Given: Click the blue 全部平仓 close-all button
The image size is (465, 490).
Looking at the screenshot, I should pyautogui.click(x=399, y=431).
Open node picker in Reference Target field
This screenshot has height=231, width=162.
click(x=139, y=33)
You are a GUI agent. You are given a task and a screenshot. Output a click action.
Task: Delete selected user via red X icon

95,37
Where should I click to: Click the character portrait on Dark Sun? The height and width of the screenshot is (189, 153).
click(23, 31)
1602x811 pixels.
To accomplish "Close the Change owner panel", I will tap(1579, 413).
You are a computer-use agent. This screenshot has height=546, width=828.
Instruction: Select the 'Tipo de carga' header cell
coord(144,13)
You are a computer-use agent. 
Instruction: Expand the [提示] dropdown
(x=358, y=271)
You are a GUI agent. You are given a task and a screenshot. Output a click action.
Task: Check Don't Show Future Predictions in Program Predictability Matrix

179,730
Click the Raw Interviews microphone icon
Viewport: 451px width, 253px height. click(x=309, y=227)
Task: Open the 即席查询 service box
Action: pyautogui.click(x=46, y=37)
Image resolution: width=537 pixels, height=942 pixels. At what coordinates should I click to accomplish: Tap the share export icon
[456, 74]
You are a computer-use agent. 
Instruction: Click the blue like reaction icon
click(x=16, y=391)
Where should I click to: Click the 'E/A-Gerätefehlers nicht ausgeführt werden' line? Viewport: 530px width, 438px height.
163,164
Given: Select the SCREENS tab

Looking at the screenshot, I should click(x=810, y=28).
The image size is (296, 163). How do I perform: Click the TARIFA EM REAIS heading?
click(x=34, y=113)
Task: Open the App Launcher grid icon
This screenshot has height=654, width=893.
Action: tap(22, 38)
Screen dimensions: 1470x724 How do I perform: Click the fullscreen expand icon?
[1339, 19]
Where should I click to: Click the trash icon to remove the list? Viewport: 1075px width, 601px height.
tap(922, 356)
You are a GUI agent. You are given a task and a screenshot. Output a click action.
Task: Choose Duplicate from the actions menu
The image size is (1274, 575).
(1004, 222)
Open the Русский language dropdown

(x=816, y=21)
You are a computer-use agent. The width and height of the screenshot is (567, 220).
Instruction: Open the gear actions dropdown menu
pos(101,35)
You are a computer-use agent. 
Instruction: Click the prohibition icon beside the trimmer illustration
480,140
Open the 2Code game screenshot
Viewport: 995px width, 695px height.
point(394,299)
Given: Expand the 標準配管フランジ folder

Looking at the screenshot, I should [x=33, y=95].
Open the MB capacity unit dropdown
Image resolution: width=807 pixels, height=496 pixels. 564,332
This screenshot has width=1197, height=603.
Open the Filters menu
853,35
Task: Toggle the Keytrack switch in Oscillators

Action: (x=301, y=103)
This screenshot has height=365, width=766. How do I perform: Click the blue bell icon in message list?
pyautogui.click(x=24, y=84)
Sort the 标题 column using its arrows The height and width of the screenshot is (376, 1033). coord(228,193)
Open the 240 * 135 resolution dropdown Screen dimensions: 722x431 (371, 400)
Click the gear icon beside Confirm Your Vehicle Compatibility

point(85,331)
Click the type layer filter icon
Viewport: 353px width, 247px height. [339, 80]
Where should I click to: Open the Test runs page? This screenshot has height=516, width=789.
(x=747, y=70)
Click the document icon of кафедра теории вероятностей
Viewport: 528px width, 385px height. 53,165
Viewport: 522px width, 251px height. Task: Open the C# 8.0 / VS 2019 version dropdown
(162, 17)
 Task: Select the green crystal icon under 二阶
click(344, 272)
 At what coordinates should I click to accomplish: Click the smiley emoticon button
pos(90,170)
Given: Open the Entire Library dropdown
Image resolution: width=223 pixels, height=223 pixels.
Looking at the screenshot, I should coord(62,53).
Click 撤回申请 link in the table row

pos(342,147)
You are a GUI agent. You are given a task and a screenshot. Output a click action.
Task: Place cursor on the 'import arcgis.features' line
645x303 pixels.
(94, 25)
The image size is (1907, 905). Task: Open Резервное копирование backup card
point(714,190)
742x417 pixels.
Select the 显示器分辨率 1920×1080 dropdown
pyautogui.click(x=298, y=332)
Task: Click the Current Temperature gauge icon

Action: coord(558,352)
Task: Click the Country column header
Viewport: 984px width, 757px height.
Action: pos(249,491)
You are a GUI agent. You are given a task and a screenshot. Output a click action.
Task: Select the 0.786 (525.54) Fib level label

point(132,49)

WHAT YOU ARE ASKED TO DO: Repeat all of the listing above exactly, leaving nothing out.

EXERCISE OUTPUT:
Given: Click the blue 全部平仓 close-all button
The image size is (465, 490).
Looking at the screenshot, I should pyautogui.click(x=399, y=431).
Open node picker in Reference Target field
This screenshot has height=231, width=162.
click(x=139, y=33)
You are a GUI agent. You are given a task and a screenshot. Output a click action.
Task: Delete selected user via red X icon

95,37
Where should I click to: Click the character portrait on Dark Sun? The height and width of the screenshot is (189, 153).
click(23, 31)
1602x811 pixels.
To accomplish "Close the Change owner panel", I will tap(1579, 413).
You are a computer-use agent. This screenshot has height=546, width=828.
Instruction: Select the 'Tipo de carga' header cell
coord(144,13)
You are a computer-use agent. 
Instruction: Expand the [提示] dropdown
(x=358, y=271)
You are a GUI agent. You are given a task and a screenshot. Output a click action.
Task: Check Don't Show Future Predictions in Program Predictability Matrix

179,730
Click the Raw Interviews microphone icon
Viewport: 451px width, 253px height. click(x=309, y=227)
Task: Open the 即席查询 service box
Action: pyautogui.click(x=46, y=37)
Image resolution: width=537 pixels, height=942 pixels. At what coordinates should I click to accomplish: Tap the share export icon
[456, 74]
You are a computer-use agent. 
Instruction: Click the blue like reaction icon
click(x=16, y=391)
Where should I click to: Click the 'E/A-Gerätefehlers nicht ausgeführt werden' line? Viewport: 530px width, 438px height.
163,164
Given: Select the SCREENS tab

Looking at the screenshot, I should click(x=810, y=28).
The image size is (296, 163). How do I perform: Click the TARIFA EM REAIS heading?
click(x=34, y=113)
Task: Open the App Launcher grid icon
This screenshot has height=654, width=893.
Action: tap(22, 38)
Screen dimensions: 1470x724 How do I perform: Click the fullscreen expand icon?
[1339, 19]
Where should I click to: Click the trash icon to remove the list? Viewport: 1075px width, 601px height.
tap(922, 356)
You are a GUI agent. You are given a task and a screenshot. Output a click action.
Task: Choose Duplicate from the actions menu
The image size is (1274, 575).
(1004, 222)
Open the Русский language dropdown

(x=816, y=21)
You are a computer-use agent. The width and height of the screenshot is (567, 220).
Instruction: Open the gear actions dropdown menu
pos(101,35)
You are a computer-use agent. 
Instruction: Click the prohibition icon beside the trimmer illustration
480,140
Open the 2Code game screenshot
Viewport: 995px width, 695px height.
point(394,299)
Given: Expand the 標準配管フランジ folder

Looking at the screenshot, I should [x=33, y=95].
Open the MB capacity unit dropdown
Image resolution: width=807 pixels, height=496 pixels. 564,332
This screenshot has width=1197, height=603.
Open the Filters menu
853,35
Task: Toggle the Keytrack switch in Oscillators

Action: (x=301, y=103)
This screenshot has height=365, width=766. How do I perform: Click the blue bell icon in message list?
pyautogui.click(x=24, y=84)
Sort the 标题 column using its arrows The height and width of the screenshot is (376, 1033). coord(228,193)
Open the 240 * 135 resolution dropdown Screen dimensions: 722x431 (371, 400)
Click the gear icon beside Confirm Your Vehicle Compatibility

point(85,331)
Click the type layer filter icon
Viewport: 353px width, 247px height. [339, 80]
Where should I click to: Open the Test runs page? This screenshot has height=516, width=789.
(x=747, y=70)
Click the document icon of кафедра теории вероятностей
Viewport: 528px width, 385px height. 53,165
Viewport: 522px width, 251px height. Task: Open the C# 8.0 / VS 2019 version dropdown
(162, 17)
 Task: Select the green crystal icon under 二阶
click(344, 272)
 At what coordinates should I click to accomplish: Click the smiley emoticon button
pos(90,170)
Given: Open the Entire Library dropdown
Image resolution: width=223 pixels, height=223 pixels.
Looking at the screenshot, I should coord(62,53).
Click 撤回申请 link in the table row

pos(342,147)
You are a GUI agent. You are given a task and a screenshot. Output a click action.
Task: Place cursor on the 'import arcgis.features' line
645x303 pixels.
(94, 25)
The image size is (1907, 905). Task: Open Резервное копирование backup card
point(714,190)
742x417 pixels.
Select the 显示器分辨率 1920×1080 dropdown
pyautogui.click(x=298, y=332)
Task: Click the Current Temperature gauge icon

Action: coord(558,352)
Task: Click the Country column header
Viewport: 984px width, 757px height.
Action: pos(249,491)
You are a GUI agent. You are given a task and a screenshot. Output a click action.
Task: Select the 0.786 (525.54) Fib level label

point(132,49)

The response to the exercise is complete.